Data Assignment 1: Rubric and Critiques

by Alper Sarikaya on March 17, 2015

Turn-in link: Critique via Google Form (do this three times!)

Due date: Wednesday, March 25th, 11:59pm

Stories Overview (new 3/19): the Four Stories Overview… by popular demand, get a look at everyone’s story through image thumbnails and even select the particular dataset used!

This is a clarification post for the critique part of Data Assignment 1.

Similar to the previous design challenge, for the critique portion of the assignment we would like you to to evaluate the stories of at least three of your peers.  Stories will be combined into a single PDF and will be anonymized with a two-digit identifier and placed in Box here.  You will submit these critiques via a Google form, denoting the randomized identifier and your critique and evaluation, helped the rubric below.  After all critiques are submitted, we will distribute the critiques to the authors, again via e-mail.

We will send everyone an e-mail (to their wisc e-mail address) with their three assigned IDs, and a few optional assignments on Thursday afternoon. Use these IDs to critique those critiques in the anonymized Box folder of stories. Please fill out the critique via the Google Form for each assigned design.  You are more than welcome to submit critiques for more than three designs.

We will try to make an associated webpage that shows a visual summary of everyone’s story to give an idea of the variety and diversity of stories.
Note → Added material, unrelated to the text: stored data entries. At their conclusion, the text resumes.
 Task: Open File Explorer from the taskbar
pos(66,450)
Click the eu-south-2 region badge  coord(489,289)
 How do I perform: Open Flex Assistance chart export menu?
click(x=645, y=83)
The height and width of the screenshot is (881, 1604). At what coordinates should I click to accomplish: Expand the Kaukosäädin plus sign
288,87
The Data Assignment Rubric

We thought it would be helpful to have some sort of guidance when constructing your stories and critiquing others’ stories.  In your critiques for a particular set of stories, you do not need to critique each story in detail.

Respond to (#1) below on an aggregate basis, and pick your favorite story/visualization to tailor your answers for #2-4 (and any aggregate observations that are relevant).  Be sure to make clear which individual story you choose when writing your critique for questions 2-4.
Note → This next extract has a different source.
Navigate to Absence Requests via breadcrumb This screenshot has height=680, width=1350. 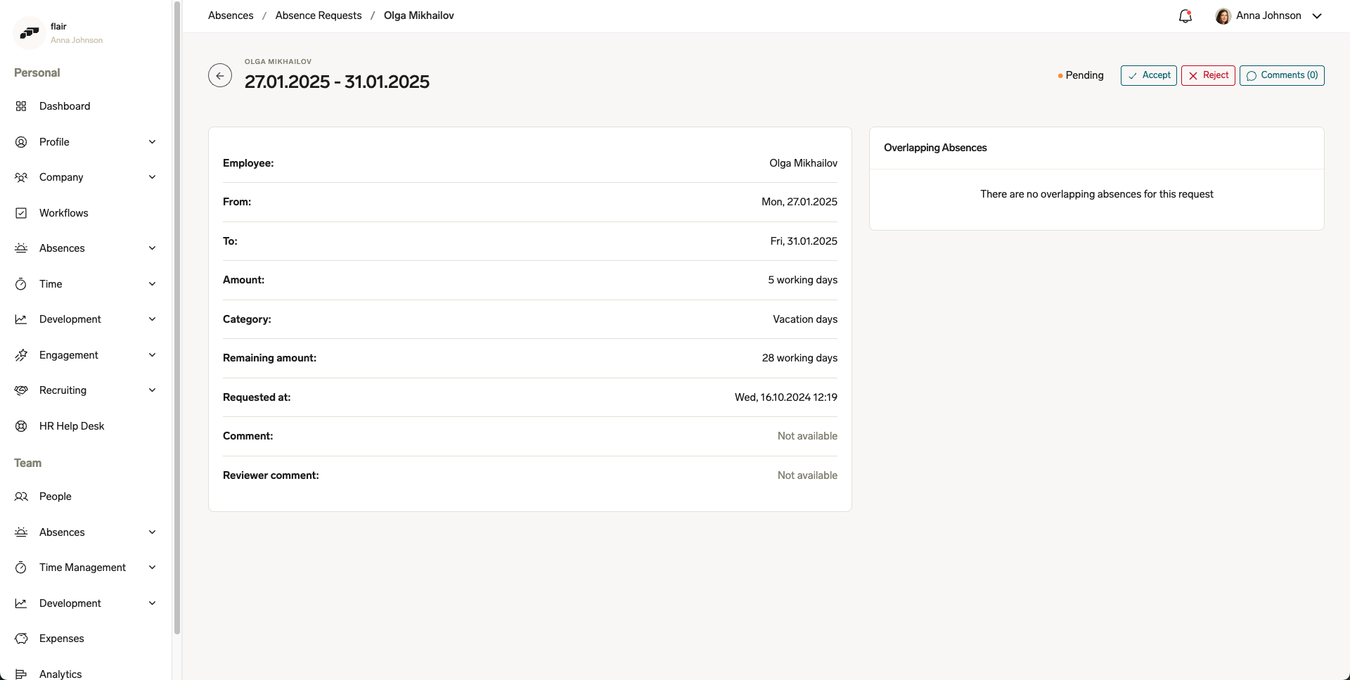pos(318,15)
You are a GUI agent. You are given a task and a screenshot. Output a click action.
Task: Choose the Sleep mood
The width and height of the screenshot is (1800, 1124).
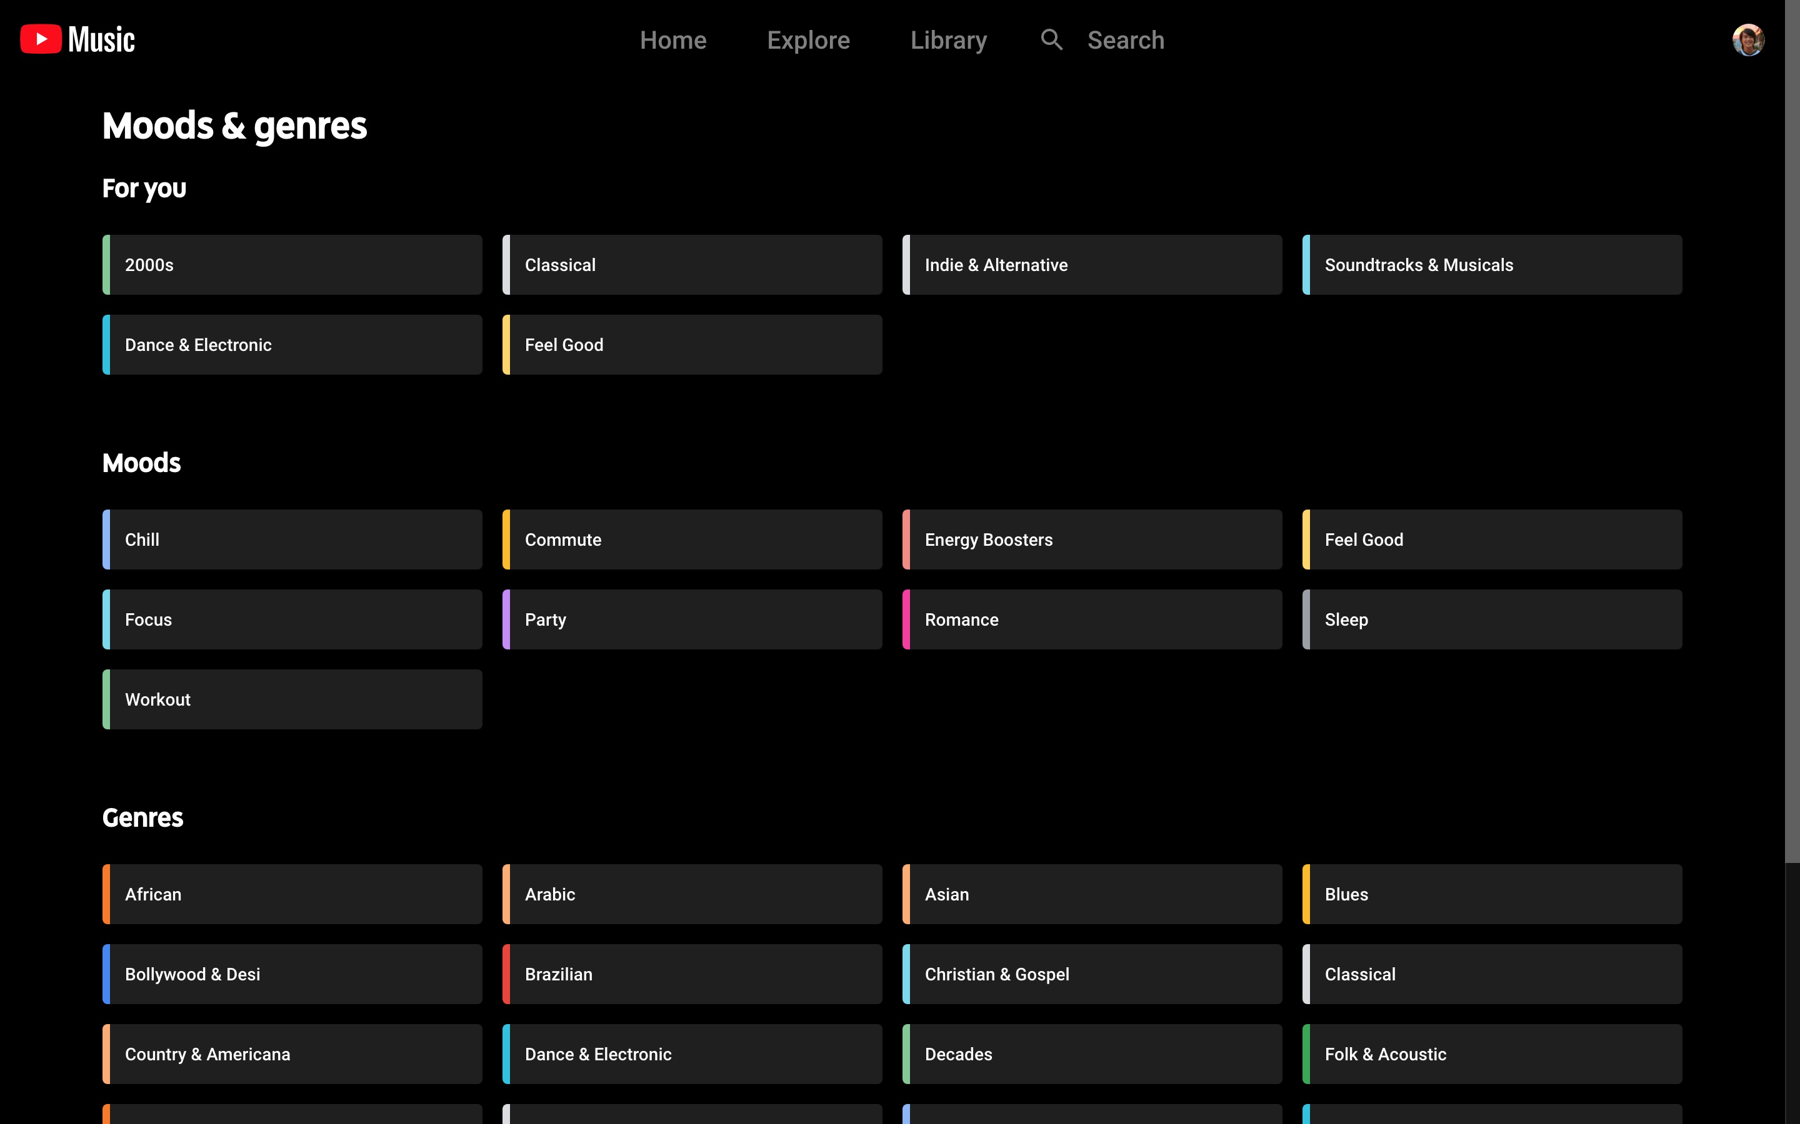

1. How good/interesting are the “stories” that you chose? Were a diverse set of stories chosen?

2. Are the things shown multi-variate?

3. How well chosen are the encodings? Are they effective at communicating the message?

4. How well “implemented” are the designs? Are the specific detail choices made thoughtfully?
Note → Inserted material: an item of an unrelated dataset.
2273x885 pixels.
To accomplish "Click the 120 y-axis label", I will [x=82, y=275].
We recommend that you write your answers first, and then copy them into the web-form so that you don’t lose your work if there’s a web problem while typing.

Similar to the previous critiquing exercise, we’d like you to assign a score for the four stories (based on the rubric above).

Irene’s Rules of Critique

It’s definitely helpful to have a reminder!  It is easy to pounce on someone’s work, but it takes quite careful thought to leave an actionable and effective critique.  Thanks again to Irene Rae.

  1. Know the purpose of the work
  2. Say something good
  3. Be specific about problems
  4. Don’t dictate
  5. It’s about the work, not the person

Grading

We will grade your critiques. Each of your critiques will be scores on the same scale we use for discussions. If you submit more than 3, we will pick the highest 3.

These critiques will also be used in the process of grading the designs under critique.